Work task -> The pictures stay out; all of the data is to be printed exactly.

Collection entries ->
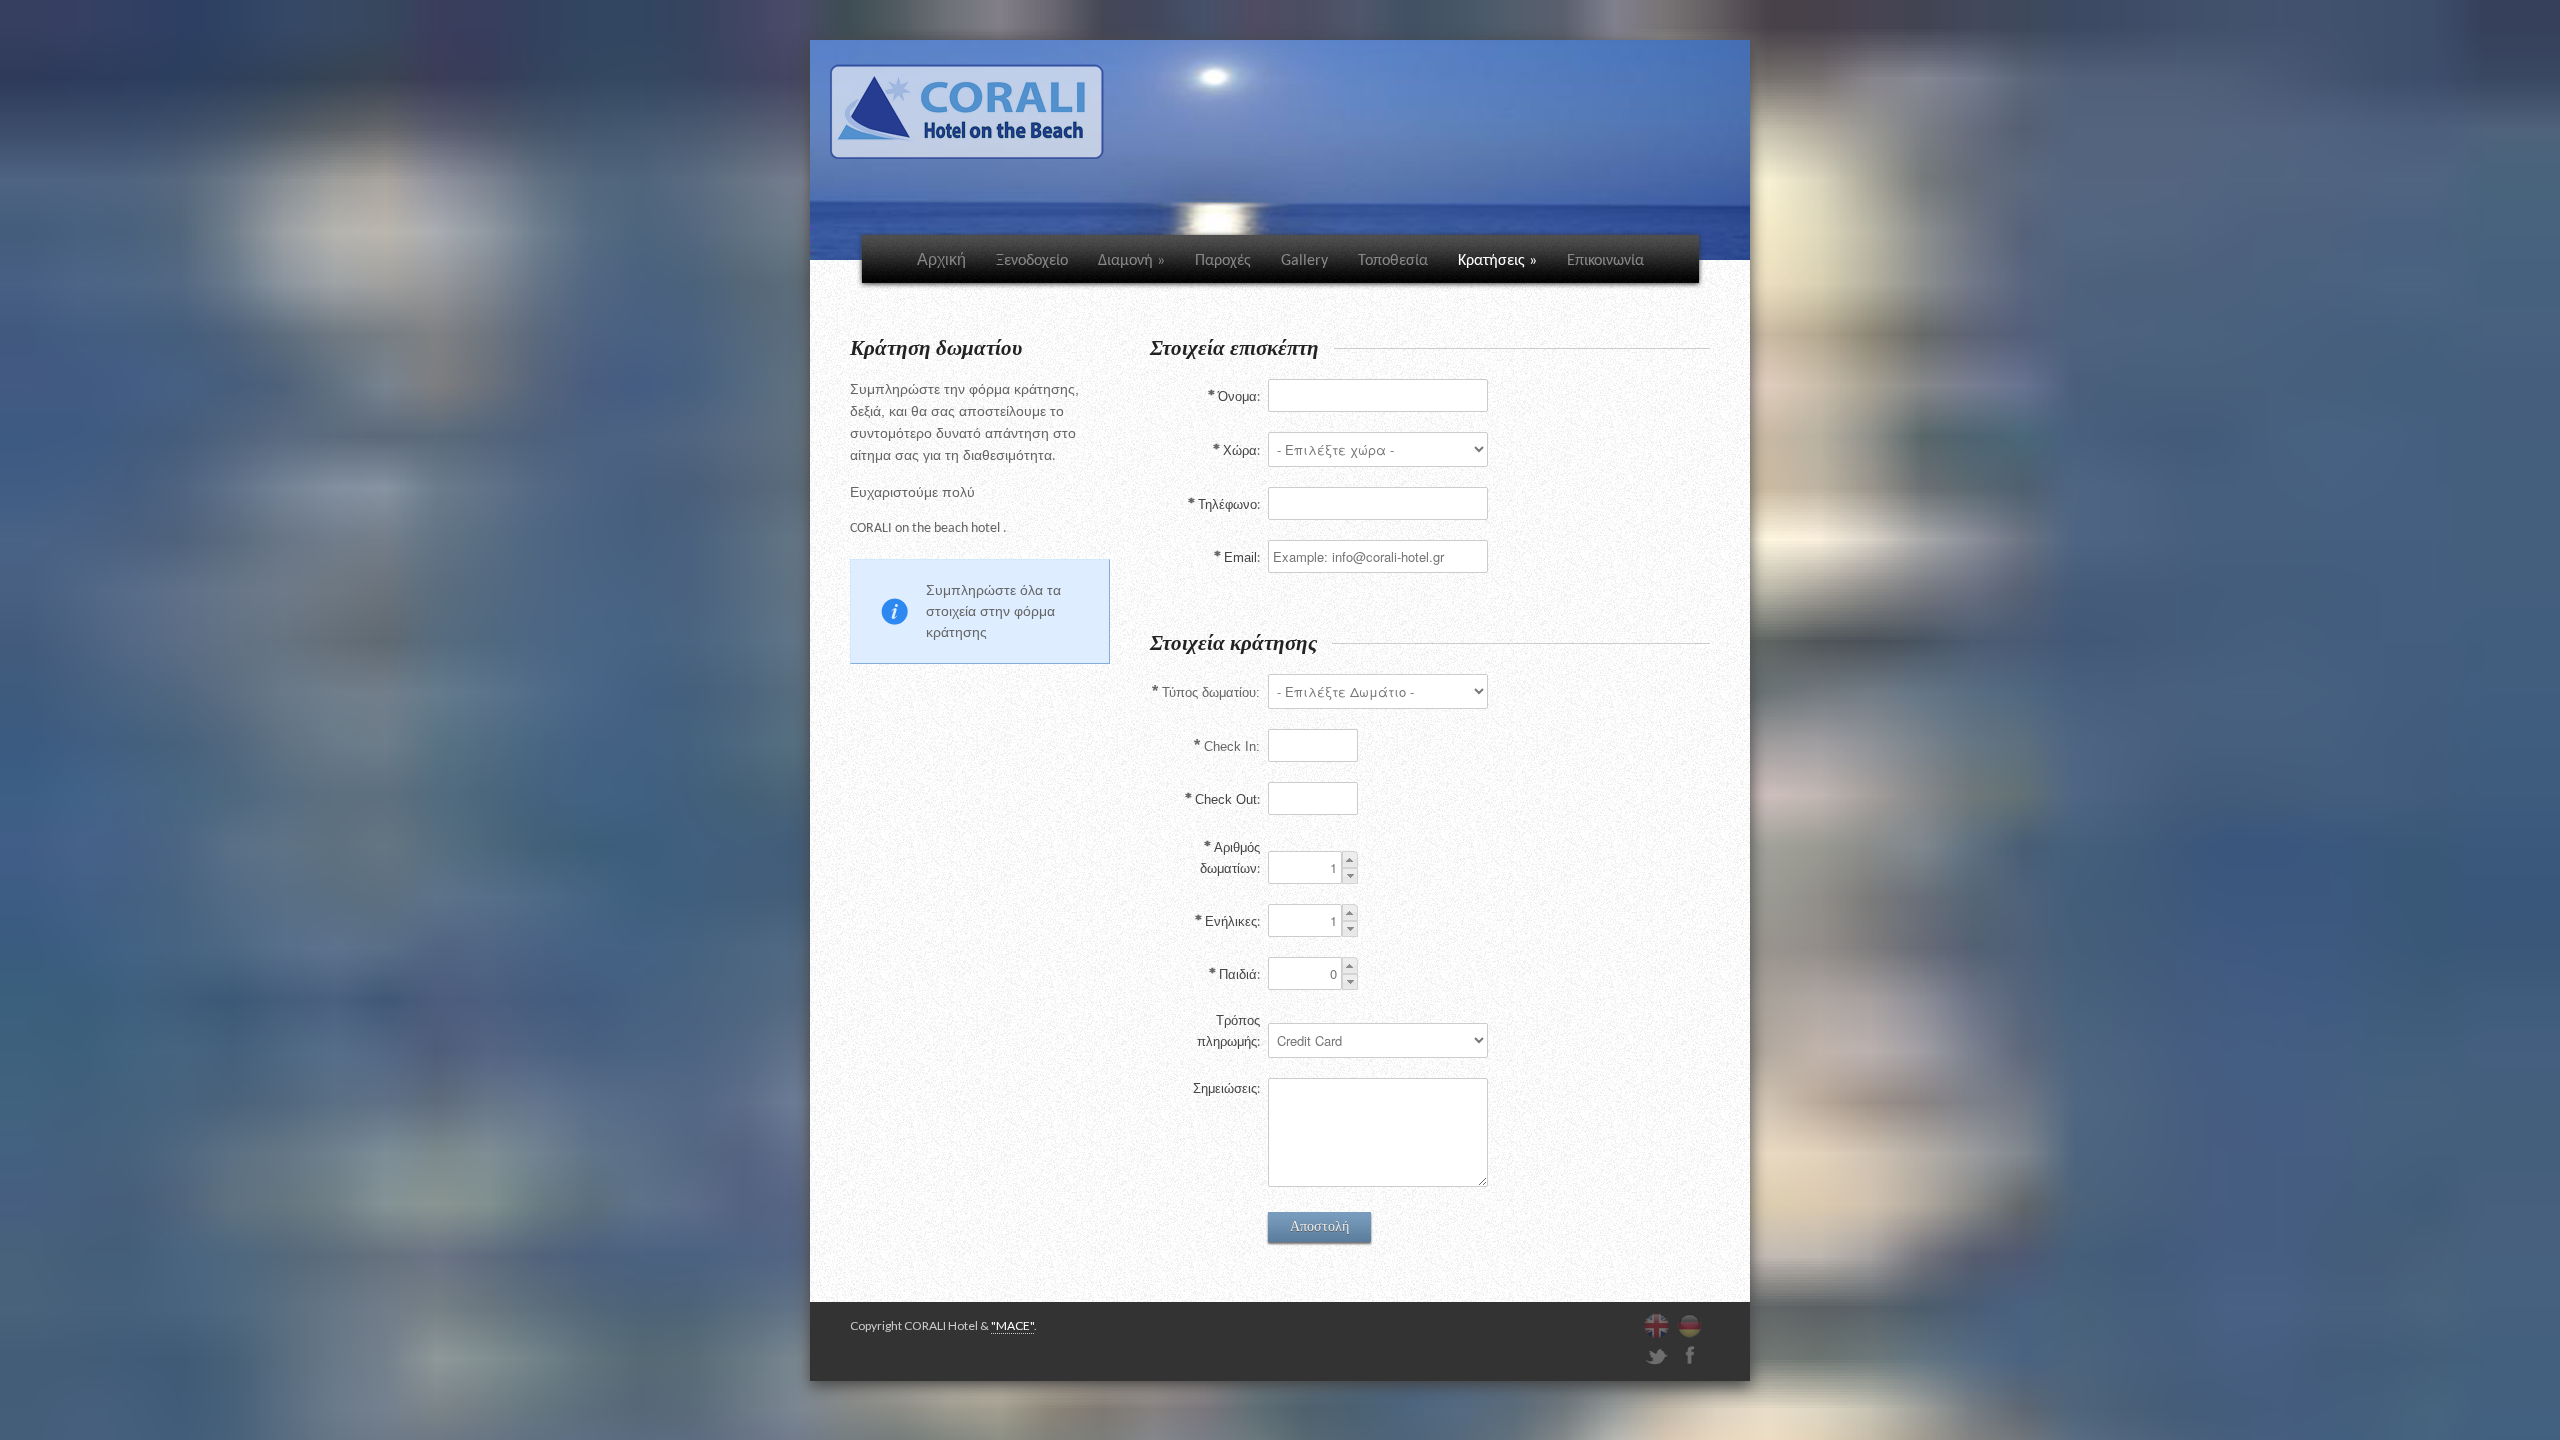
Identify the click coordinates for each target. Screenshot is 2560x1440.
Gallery (1304, 261)
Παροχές (1223, 261)
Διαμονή (1131, 261)
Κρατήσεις (1497, 261)
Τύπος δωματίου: (1211, 692)
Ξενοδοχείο (1032, 261)
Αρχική (941, 259)
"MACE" (1012, 1325)
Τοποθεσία (1393, 261)
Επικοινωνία (1605, 261)
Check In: (1232, 746)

Answer below ->
Identify the click coordinates for each target. Screenshot is 2560x1440.
Gallery (1304, 261)
Παροχές (1223, 261)
Διαμονή (1131, 261)
Κρατήσεις (1497, 261)
Τύπος δωματίου: (1211, 692)
Ξενοδοχείο (1032, 261)
Αρχική (941, 259)
"MACE" (1012, 1325)
Τοποθεσία (1393, 261)
Επικοινωνία (1605, 261)
Check In: (1232, 746)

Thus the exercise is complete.